Pendant trois siècles, les tympanons ont été de petits instruments d’une octave que l’on posait sur le sol ou sur une table. En 1874, le Hongrois Venczel József Schunda (1845-1923) fut le premier à mettre au point un cymbalum de concert, muni de quatre pieds et d’une pédale pour contrôler la résonance des cordes. La tessiture de cet instrument s’est étendue à quatre octaves et son poids s’est accru. Rapidement, des compositeurs comme Franz Liszt et Ferenc Erkel (l’auteur de l’hymne national hongrois) s’y sont intéressés.
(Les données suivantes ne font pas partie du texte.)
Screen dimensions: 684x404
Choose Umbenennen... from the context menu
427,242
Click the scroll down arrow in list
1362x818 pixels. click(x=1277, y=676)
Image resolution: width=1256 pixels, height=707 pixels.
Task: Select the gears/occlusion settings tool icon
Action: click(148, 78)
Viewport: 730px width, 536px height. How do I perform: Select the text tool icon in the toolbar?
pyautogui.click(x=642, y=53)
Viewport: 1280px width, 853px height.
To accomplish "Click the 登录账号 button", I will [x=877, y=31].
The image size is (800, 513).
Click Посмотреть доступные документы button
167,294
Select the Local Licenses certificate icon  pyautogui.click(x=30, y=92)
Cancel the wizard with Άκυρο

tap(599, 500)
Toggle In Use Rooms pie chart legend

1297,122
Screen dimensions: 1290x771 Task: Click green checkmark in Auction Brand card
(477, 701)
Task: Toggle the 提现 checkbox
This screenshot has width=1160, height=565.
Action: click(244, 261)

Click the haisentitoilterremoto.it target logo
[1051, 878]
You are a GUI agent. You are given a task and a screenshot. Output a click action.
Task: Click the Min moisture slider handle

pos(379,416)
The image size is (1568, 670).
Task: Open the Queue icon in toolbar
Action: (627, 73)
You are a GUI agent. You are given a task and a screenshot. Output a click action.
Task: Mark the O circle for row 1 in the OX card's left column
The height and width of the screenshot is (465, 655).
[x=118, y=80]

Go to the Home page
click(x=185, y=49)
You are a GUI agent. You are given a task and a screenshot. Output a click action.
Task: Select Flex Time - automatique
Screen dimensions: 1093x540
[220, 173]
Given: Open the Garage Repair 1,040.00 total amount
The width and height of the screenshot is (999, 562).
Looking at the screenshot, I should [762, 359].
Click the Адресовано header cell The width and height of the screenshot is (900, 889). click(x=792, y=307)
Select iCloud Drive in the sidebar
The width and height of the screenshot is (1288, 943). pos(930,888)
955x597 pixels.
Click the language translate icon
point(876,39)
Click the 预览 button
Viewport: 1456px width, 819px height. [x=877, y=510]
Et surtout, ce nouvel instrument de concert a permis de jouer la musique classique, tant en solo qu’en accompagnement. Dans les années 1920, le Hongrois Lajos Bohák, fondateur d’une grande firme toujours active, a encore perfectionné l’instrument et étendu sa tessiture à presque cinq octaves, rendant ainsi l’instrument encore plus lourd (100 kg).

Quel est votre répertoire ?

Il y a d’une part tout le répertoire tzigane (de tradition orale), et d’autre part la musique classique ou « sérieuse ». Dans les années 1920, un virtuose comme Aladár Rácz (1886-1958) fait beaucoup pour populariser l’instrument. Après avoir eu beaucoup de succès dans les restaurants de Budapest, il part avec son ensemble tzigane hongrois à Paris, puis en tournée en France, en Espagne et en Égypte. Il joue aussi de la musique baroque et de la musique contemporaine. Saint-Saëns le surnomme le « Franz Liszt du cymbalum » et Stravinsky se prend de passion pour cet instrument dont il achète un exemplaire et pour lequel il composera. Rácz deviendra l’ami de Zoltan Kodály et de Béla Bartók, qui écriront aussi pour le cymbalum, tout comme, plus récemment, György Ligeti et György Kurtag.

Comment avez-vous rencontré Gergely Madaras et comment interviendrez-vous dans les concerts de Nouvel An ?

Après m’avoir entendu avec l’Orchestre du Festival de Budapest dirigé par Iván Fischer, Gergely a tenu à m’engager avec un violoniste pour des concerts du même type, d’abord en Angleterre puis avec l’Orchestre de Savaria (Hongrie), dont il était Directeur musical. J’ai tout de suite été frappé par son approche extrêmement riche et inventive en tant que chef. Le courant est tout de suite passé entre nous. Pour les concerts de Nouvel An de l’OPRL, le violoniste Lajos Sárközi Jr et moi-même jouerons dans les Rhapsodies hongroises de Liszt et les Danses hongroises de Brahms pour apporter ce supplément d’âme typiquement tzigane. Les parties que nous jouons ne sont pas écrites dans la partition d’orchestre mais nous connaissons toutes ces œuvres par cœur et nous jouons les thèmes ou improvisons naturellement sur la musique, avec ce côté grisant typique de la culture tzigane.